Two years later, Britain’s ally Prussia attacked the small German state of Saxony, bringing Saxony’s ally Austria, and thus Austria’s ally France—and therefore France’s enemy and Prussia’s ally, Britain—into the conflict on European soil.

“It is a sequence of events eerily similar to the domino effect by which an attack in 1914 by Germany’s ally Austria on the small Balkan state of Serbia brought in Serbia’s ally Russia, which then threatened Germany, which then declared war on both Russia and Russia’s ally France,” reported The Economist.

Indeed, it is the reason why the modern world is an English-speaking one.

The 1756 war rapidly went global. Britain and France reinforced their colonial troops in North America and started attacking each other’s colonies in the West Indies, as well as trading stations in Africa and India.

British forces raid the French settlement of Miramichi in 1758 at the site of present-day Burnt Church, N.B.

“Like the first world war, this global conflict reshaped the globe,” said The Economist. “Indeed, it is the reason why the modern world is an English-speaking one. As a colonial power, France was destroyed.

“All of North America east of the Mississippi became British, save the city of New Orleans, which became Spanish. And the foundations of British rule in India were laid as well.”

After losing his next fight at the Battle of Fort Necessity, Washington resigned his commission. He ended up leading a rebel army of North American colonists who wanted to dispense with British rule altogether. With the help of French allies, they won.

Said The Economist: “The conflict [Washington] started in 1754 was the first true world war, though it is not generally referred to as such; but you can see why some historians like to call it World War Zero.”

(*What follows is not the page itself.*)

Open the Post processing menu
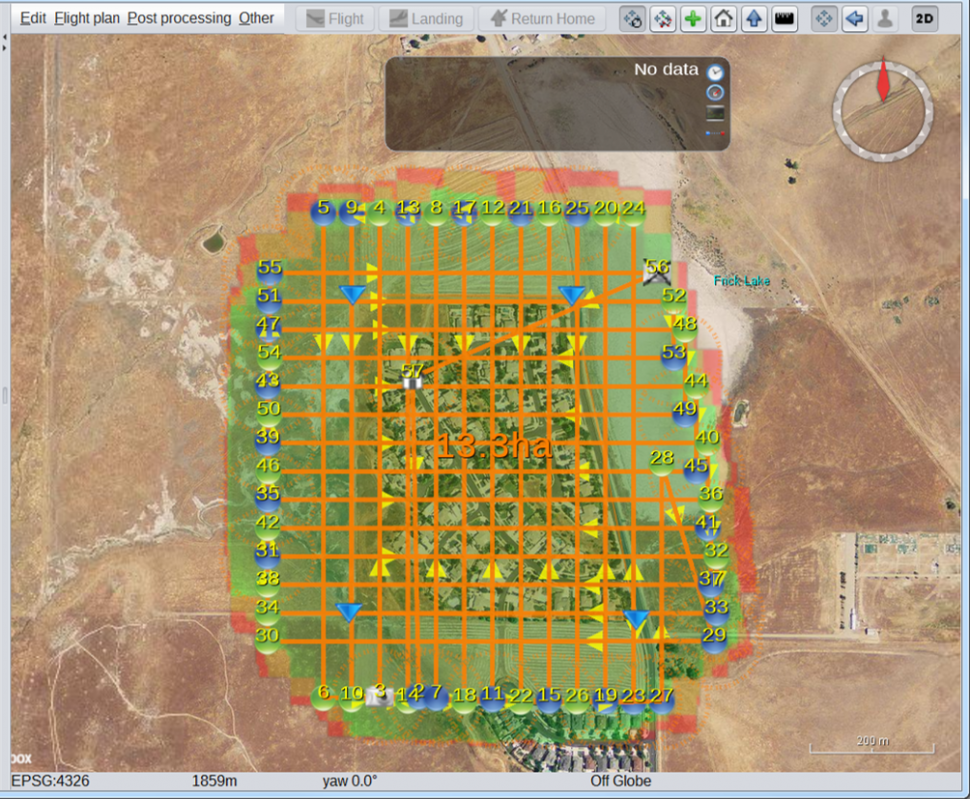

Forty years later, in 1803, Napoleon’s First French Empire began a series of wars with various European coalitions—seven of them, five named for the coalitions that opposed him and two for the theatres in which they fought.

Three French defeats—to Admiral Horatio Nelson’s fleet at Trafalgar in 1805, which secured British dominion over the seas, and to coalition armies at Leipzig in 1813 and Waterloo in 1815—ended Napoleon’s reign and fostered profound changes in Europe and beyond, along with a relative peace that lasted until the Crimean War in 1853.